One thing was clear from the start. Richard wasn’t one of those part-time tour guides who blankly recite a canned speech while waiting for their “big break.” His movie knowledge was impressive, he had a passion for Hollywood history and was an entertaining speaker.
One of the tour’s first stops was the Knickerbocker Hotel. It’s where William Frawley, who played Fred Mertz in the 1950s TV show I Love Lucy, expired. He had actually collapsed from a heart attack on the sidewalk outside, and was then carried into the hotel’s lobby. We paused in silence for a moment in front of the hotel, and then (like Frawley I hope) moved on.
Under bright and cheery Spring skies, our dark tour continued, turning and twisting through quiet, wealthy neighborhoods that secreted the uneasy allure of celebrity death. We paid our respects to the last residence of Michael Jackson. Stopping near the gate of the $100,000 a month rental in Holmby Hills, Richard played a recording of the actual 9-1-1 call for us.
After that, we swung up and around the Chateau Marmont. Passing its entrance, we stopped along a long wooden fence that hid the hotel’s property. To our right was a little gate and a metal number 3. “Past this gate in Bungalow 3 is where John Belushi overdosed,” Richard announced. He then held up a dated photo. In it a van marked “Coroner,” surrounded by paparazzi, was in the same spot we were now.
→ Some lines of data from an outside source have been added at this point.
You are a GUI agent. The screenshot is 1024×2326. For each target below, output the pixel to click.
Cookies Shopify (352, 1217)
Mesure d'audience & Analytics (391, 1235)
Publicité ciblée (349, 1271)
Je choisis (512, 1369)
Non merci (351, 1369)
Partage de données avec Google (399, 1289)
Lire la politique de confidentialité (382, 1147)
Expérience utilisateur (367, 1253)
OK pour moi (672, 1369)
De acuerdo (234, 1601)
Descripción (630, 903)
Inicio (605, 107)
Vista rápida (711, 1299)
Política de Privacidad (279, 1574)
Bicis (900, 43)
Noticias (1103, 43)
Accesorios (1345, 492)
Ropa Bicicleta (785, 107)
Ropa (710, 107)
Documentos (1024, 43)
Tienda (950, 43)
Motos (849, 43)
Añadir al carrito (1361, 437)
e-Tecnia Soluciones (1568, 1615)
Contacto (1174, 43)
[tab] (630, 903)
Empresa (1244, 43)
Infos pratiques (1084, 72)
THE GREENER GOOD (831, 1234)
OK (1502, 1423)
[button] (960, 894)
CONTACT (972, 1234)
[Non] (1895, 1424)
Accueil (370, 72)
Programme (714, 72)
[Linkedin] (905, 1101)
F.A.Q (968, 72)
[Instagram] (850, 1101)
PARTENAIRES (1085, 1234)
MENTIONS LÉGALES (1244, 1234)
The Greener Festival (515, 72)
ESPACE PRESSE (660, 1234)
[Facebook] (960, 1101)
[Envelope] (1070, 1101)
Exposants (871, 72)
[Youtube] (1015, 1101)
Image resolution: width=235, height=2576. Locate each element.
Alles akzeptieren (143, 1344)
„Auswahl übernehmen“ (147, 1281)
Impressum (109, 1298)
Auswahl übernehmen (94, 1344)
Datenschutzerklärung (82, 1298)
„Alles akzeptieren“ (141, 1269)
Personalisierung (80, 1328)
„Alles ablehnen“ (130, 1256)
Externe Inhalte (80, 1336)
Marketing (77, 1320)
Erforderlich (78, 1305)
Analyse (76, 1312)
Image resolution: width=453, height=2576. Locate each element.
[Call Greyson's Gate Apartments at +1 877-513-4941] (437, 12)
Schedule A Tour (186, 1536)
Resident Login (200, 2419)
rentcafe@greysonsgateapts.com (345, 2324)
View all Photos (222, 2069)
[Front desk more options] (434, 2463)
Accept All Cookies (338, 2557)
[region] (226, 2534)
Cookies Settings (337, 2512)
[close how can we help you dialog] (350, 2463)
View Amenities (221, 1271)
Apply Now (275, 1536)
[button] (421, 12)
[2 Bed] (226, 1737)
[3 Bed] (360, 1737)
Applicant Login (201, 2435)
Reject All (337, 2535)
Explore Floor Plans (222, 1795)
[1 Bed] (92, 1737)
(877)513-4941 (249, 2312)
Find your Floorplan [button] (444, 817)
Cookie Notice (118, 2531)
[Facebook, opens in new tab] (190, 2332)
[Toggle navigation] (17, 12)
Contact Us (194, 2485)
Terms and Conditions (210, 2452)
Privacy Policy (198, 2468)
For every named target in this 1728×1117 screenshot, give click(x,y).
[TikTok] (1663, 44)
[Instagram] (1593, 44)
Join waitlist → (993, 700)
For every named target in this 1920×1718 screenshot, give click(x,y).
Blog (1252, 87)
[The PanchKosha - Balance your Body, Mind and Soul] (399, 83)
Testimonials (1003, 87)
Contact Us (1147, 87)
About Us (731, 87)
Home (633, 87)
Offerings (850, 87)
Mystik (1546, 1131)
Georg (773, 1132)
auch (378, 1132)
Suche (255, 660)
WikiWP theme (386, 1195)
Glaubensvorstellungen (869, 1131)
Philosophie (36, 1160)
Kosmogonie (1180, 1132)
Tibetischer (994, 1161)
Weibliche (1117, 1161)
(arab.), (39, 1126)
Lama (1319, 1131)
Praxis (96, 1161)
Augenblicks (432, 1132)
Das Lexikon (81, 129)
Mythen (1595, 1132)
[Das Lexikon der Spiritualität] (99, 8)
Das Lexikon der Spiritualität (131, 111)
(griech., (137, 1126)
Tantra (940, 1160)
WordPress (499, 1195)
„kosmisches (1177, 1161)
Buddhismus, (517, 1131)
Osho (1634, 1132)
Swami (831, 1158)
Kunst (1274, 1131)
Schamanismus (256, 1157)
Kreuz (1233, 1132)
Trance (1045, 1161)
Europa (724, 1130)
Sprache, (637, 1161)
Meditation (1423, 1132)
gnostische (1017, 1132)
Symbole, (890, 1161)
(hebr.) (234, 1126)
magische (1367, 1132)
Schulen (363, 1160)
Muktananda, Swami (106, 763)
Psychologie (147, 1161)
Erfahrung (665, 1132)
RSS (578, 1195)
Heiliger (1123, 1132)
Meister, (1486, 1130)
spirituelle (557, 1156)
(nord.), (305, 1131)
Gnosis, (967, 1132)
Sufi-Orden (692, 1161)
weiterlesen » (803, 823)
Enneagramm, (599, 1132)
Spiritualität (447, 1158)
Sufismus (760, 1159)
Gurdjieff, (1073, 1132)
As our tour continued, so did the death toll. It began to seem like every building, every corner was growing darker. Was it the shadows of mortality mixing with the bright April sunshine? Or maybe it was just getting later in the day. At any rate, I began to think that Hollywood was a dangerous place for celebrities, a Bermuda Triangle for the cinematically charismatic.
For years, Hollywood had been a factory town, producing dreams, escapism and hope for the world. And it also rocketed otherwise ordinary people into mythical gods and goddesses. Although some of these celebrities simply faded away, others exploded like starbursts. And Dearly Departed Tours does a great job of keeping those echoes alive.